Translating the Acute and Sustained Mechanistic Effects of Ketamine into Efficacious and Safer Rapid Acting Antidepressants
The Department is honored to welcome Carlos Zarate, Jr., MD as our speaker for the Distinguished Scientist Lecture on March 4, 2022. Dr. Zarate is a Distinguished Investigator at the National Institutes of Health and serves as Chief of the Experimental Therapeutics & Pathophysiology Branch & Section on Neurobiology and Treatment of Mood Disorders at the National Institute of Mental Health
The rapid-acting antidepressant ketamine has revolutionized our understanding of antidepressant response and greatly expanded the pharmacologic armamentarium for treatment-resistant depression.
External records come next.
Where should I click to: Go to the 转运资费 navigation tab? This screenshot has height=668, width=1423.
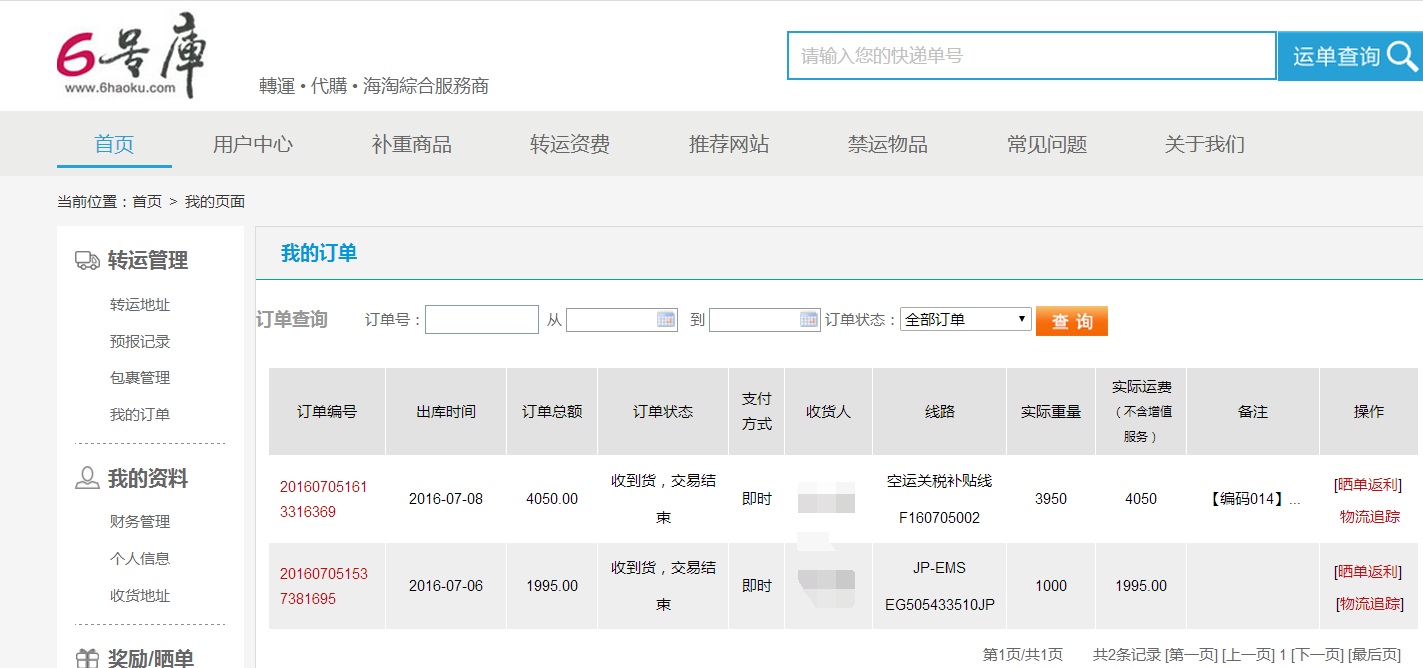tap(570, 144)
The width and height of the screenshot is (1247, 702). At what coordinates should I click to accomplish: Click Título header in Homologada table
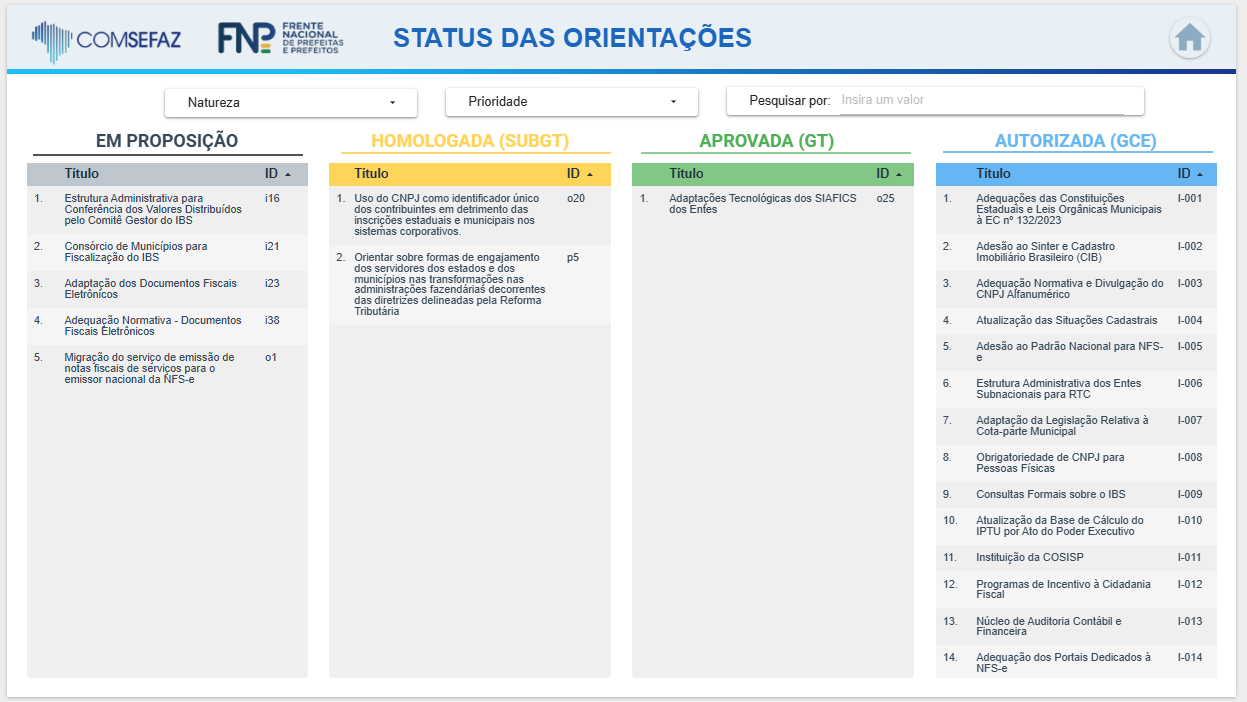point(371,174)
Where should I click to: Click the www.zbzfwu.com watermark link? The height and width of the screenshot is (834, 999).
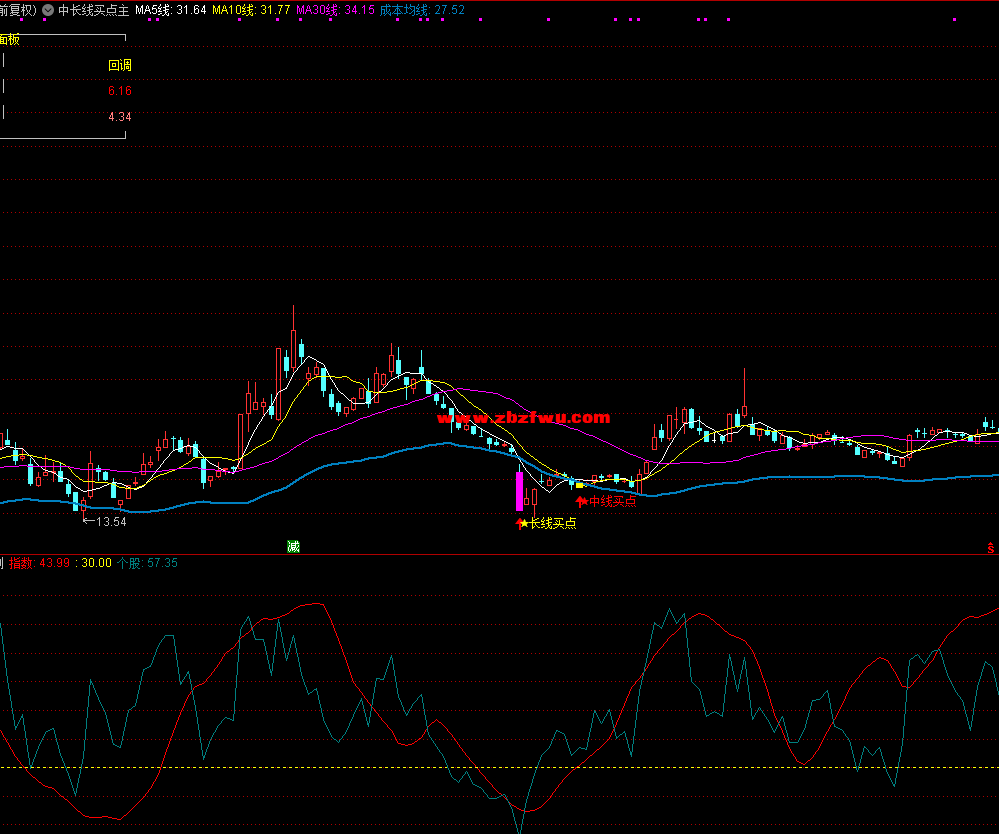click(x=523, y=418)
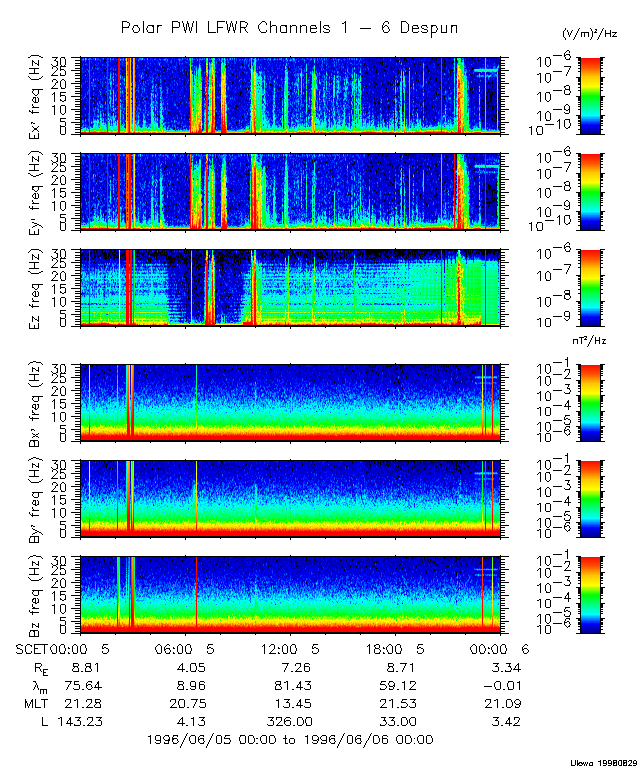The width and height of the screenshot is (640, 768).
Task: Select the Ez frequency spectrogram panel
Action: [290, 287]
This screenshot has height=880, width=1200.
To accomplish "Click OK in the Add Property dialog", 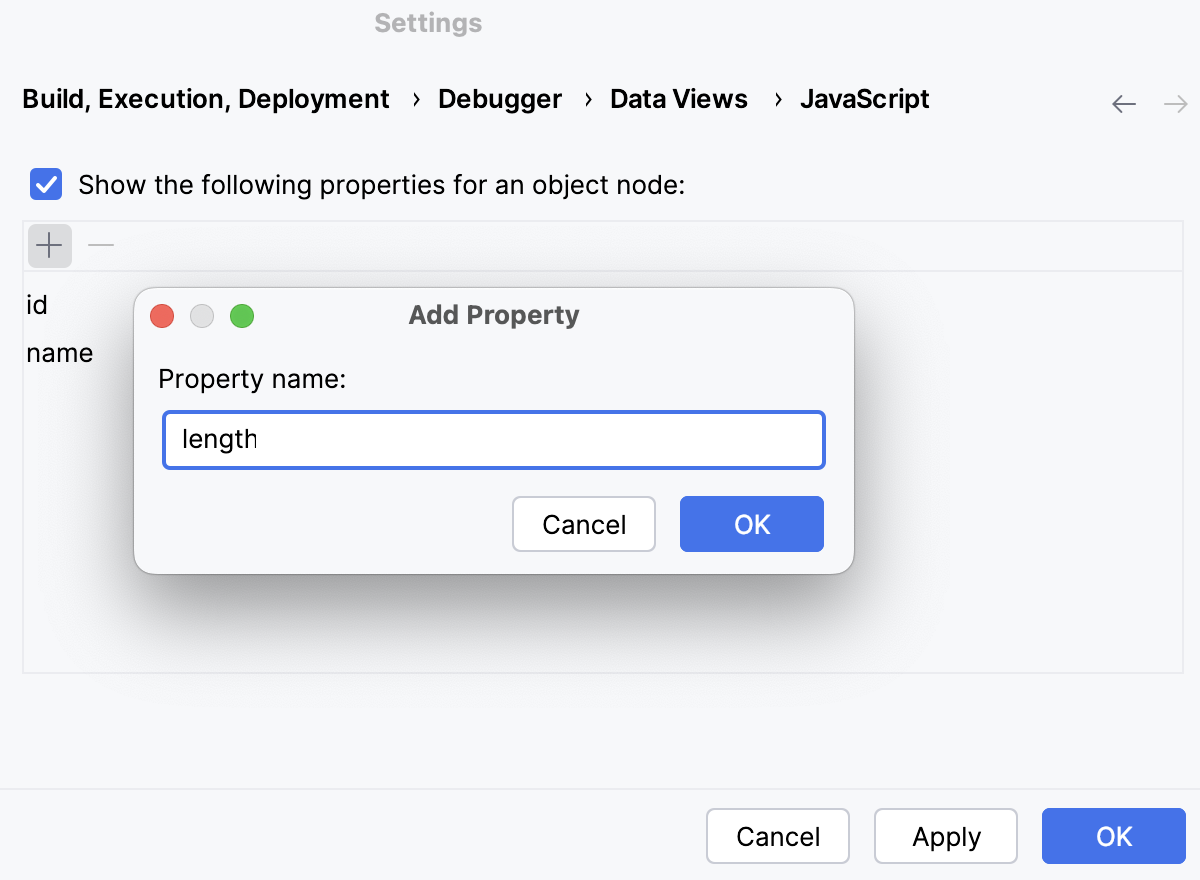I will pyautogui.click(x=751, y=523).
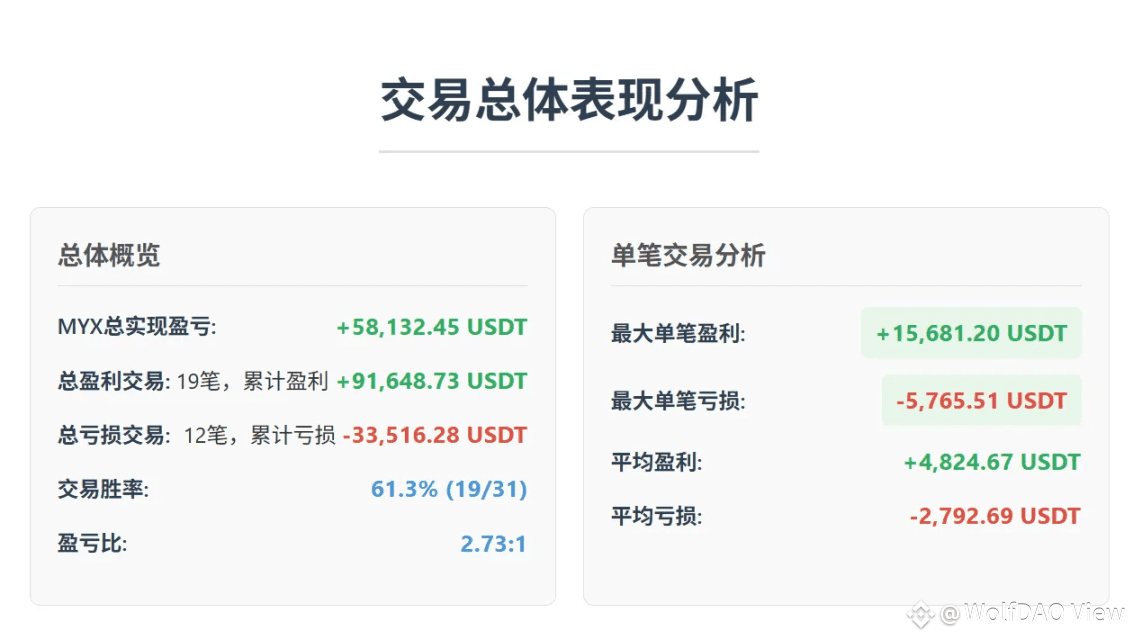Click the -2,792.69 USDT average loss value

click(x=995, y=516)
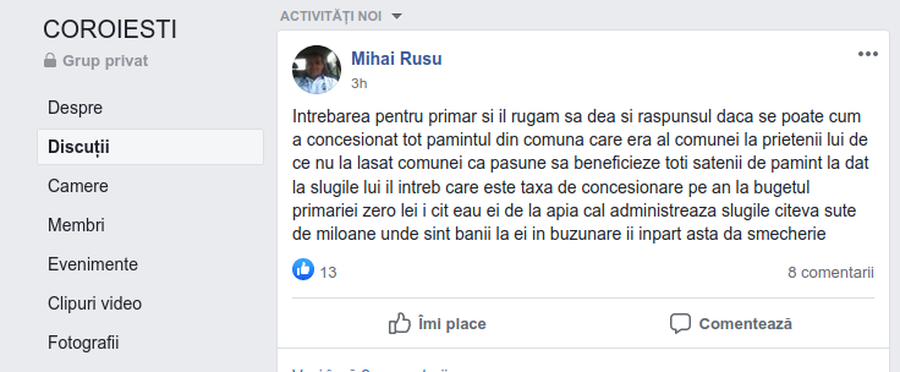
Task: Go to the Camere section
Action: (78, 186)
The mission of the Section on the Neurobiology and Treatment of Mood Disorders (SNMD) at the Intramural Research Program at NIMH is to conduct early proof-of-concept studies with novel or repurposed compounds in patients with severe treatment-resistant mood disorders (unipolar and bipolar depression), and suicide. These studies are designed to provide information on potentially relevant drug targets of pharmacological agents and to identify the neurobiology of response and illness, by using a dimensional approach across a systems level that reflects the potential to respond to these rapid acting antidepressants. These studies integrate a wide range of technologies such as brain imaging, electrophysiological, biochemical and genetic studies, and cognitive testing in a dimensional approach to help identify brain signatures of potentially promising compounds with antidepressant and antisuicidal properties. Early signals of efficacy would then prompt consideration for further testing of the identified compound by our extramural clinical partners for further development in larger clinical studies or by our preclinical partners to more specifically identify the therapeutic relevant targets by way of cellular and molecular studies. This lecture presents a broad overview of a range of translational biomarkers, including those drawn from imaging and electrophysiological studies, sleep and circadian rhythms, and HPA axis/endocrine function as well as metabolic, immune, (epi)genetic, and neurotrophic biomarkers related to ketamine response. Ketamine's unique, rapid-acting properties may serve as a model to explore a whole new class of novel rapid-acting treatments with the potential to revolutionize drug development and discovery.
Our lectures will take place via Zoom due to current COVID19 safety guidelines.